__Collection entries__:
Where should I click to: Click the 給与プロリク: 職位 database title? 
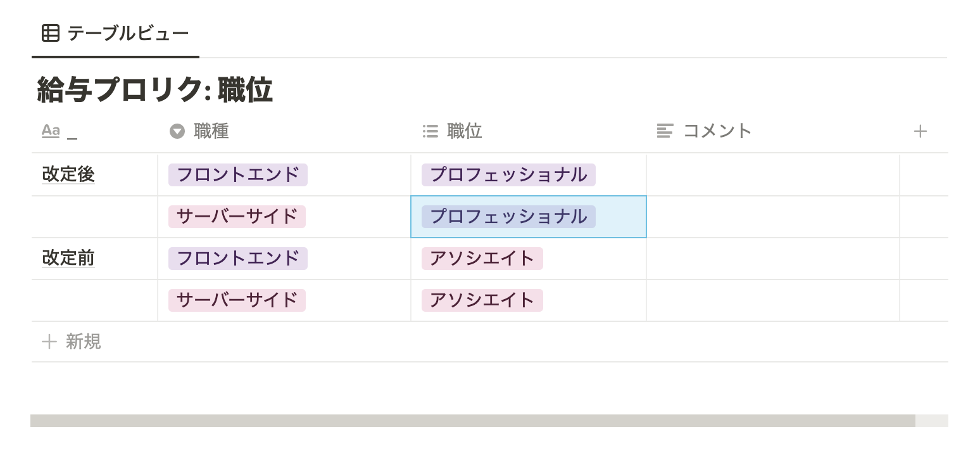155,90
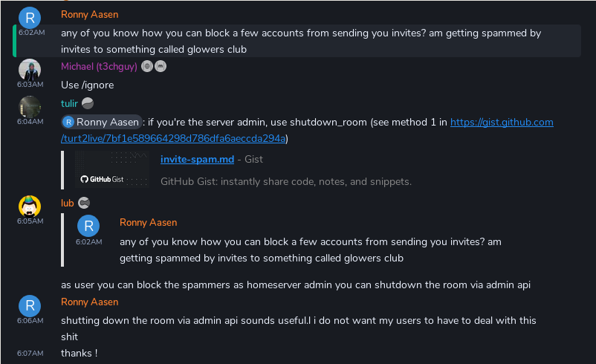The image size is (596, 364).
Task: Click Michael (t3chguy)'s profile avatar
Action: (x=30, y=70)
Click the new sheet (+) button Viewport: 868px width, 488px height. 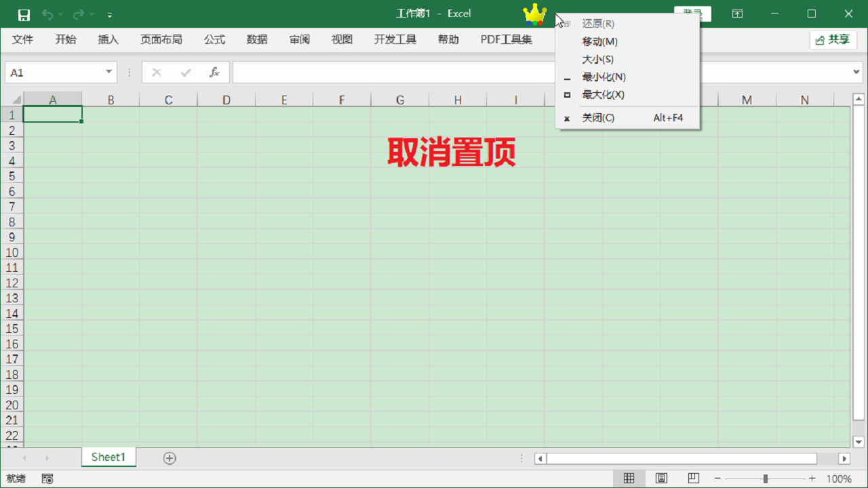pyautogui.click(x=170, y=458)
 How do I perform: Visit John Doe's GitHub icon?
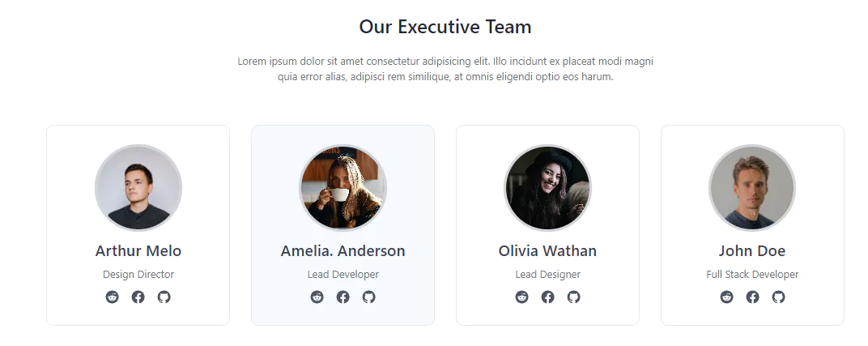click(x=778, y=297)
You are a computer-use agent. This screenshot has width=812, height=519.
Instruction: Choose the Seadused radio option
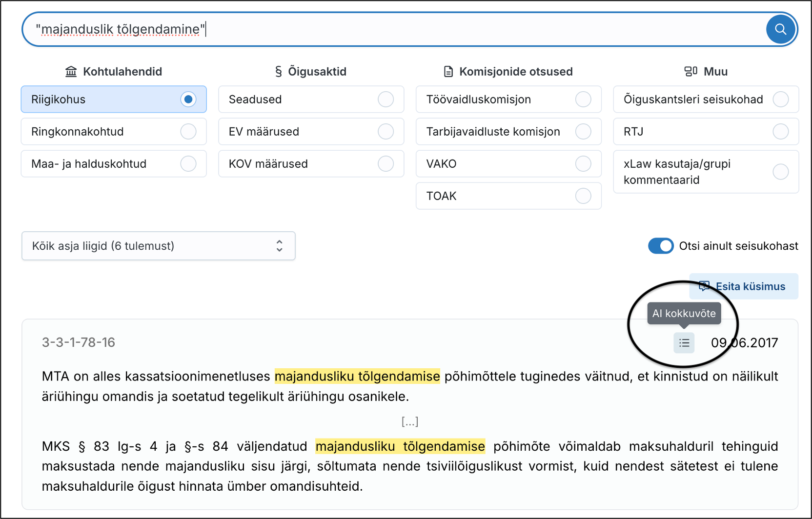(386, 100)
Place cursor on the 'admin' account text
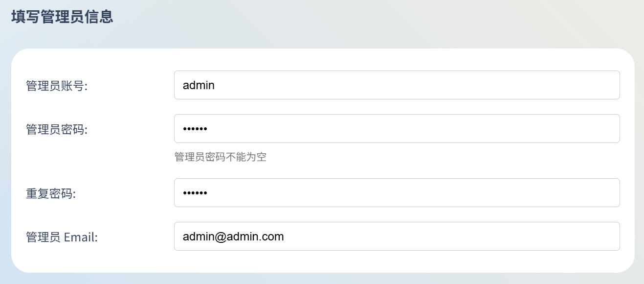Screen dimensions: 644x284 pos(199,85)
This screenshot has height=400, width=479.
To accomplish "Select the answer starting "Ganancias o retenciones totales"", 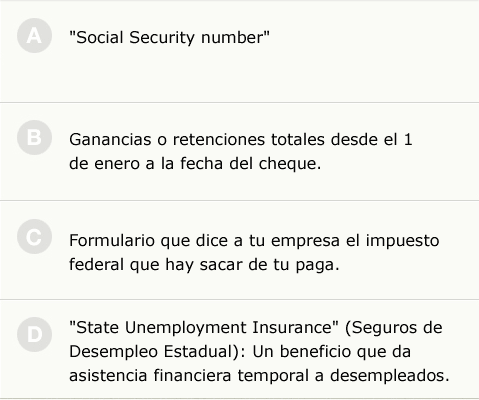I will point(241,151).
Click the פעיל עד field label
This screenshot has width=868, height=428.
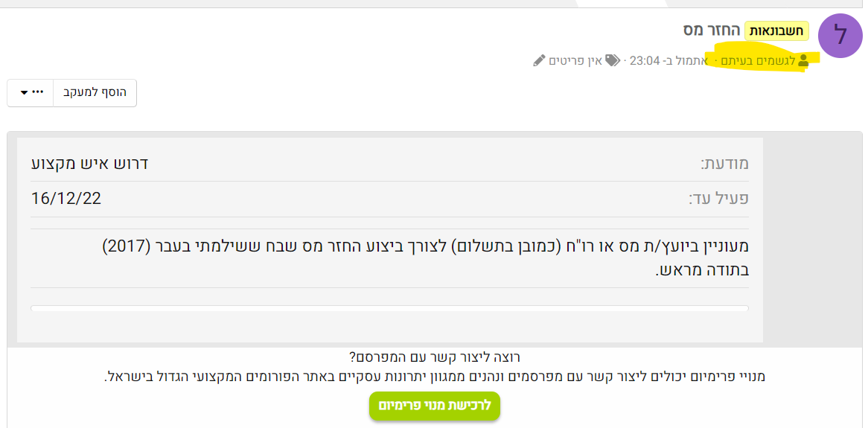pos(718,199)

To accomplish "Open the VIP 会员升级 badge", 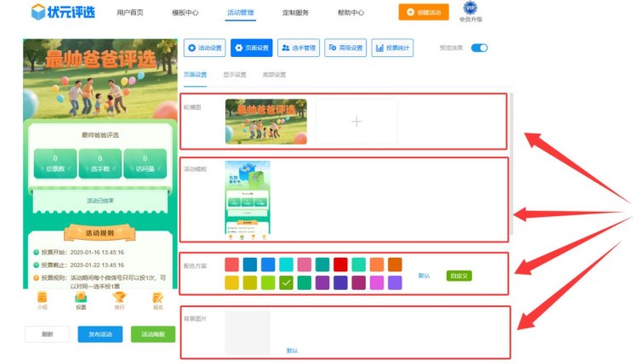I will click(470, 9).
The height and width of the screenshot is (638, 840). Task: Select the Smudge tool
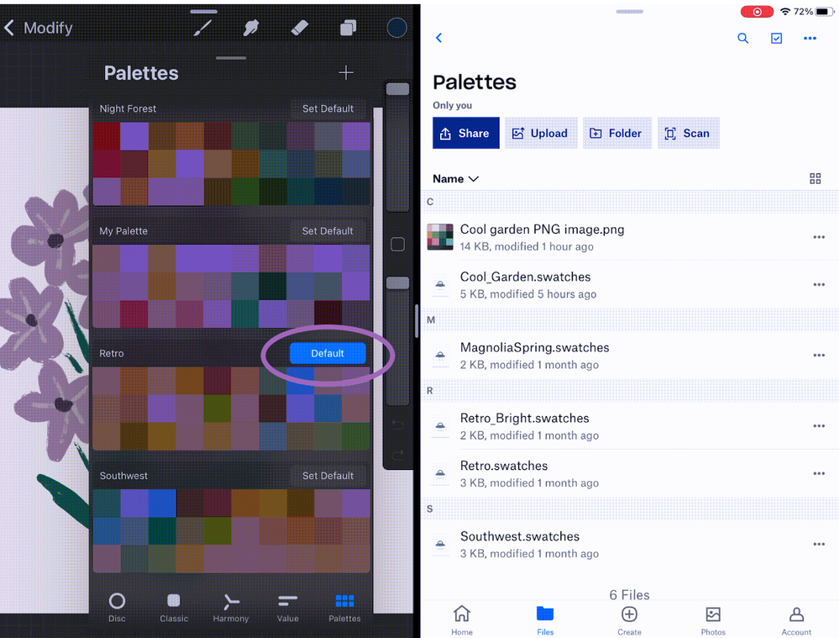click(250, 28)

__What this task involves__:
Beginning with the line that contains "The height and", output every line down to the last line of the entries above exactly as written, apart from the pictures.

__Your solution__:
The height and width of the screenshot is (638, 840). Task: Select the Smudge tool
click(250, 28)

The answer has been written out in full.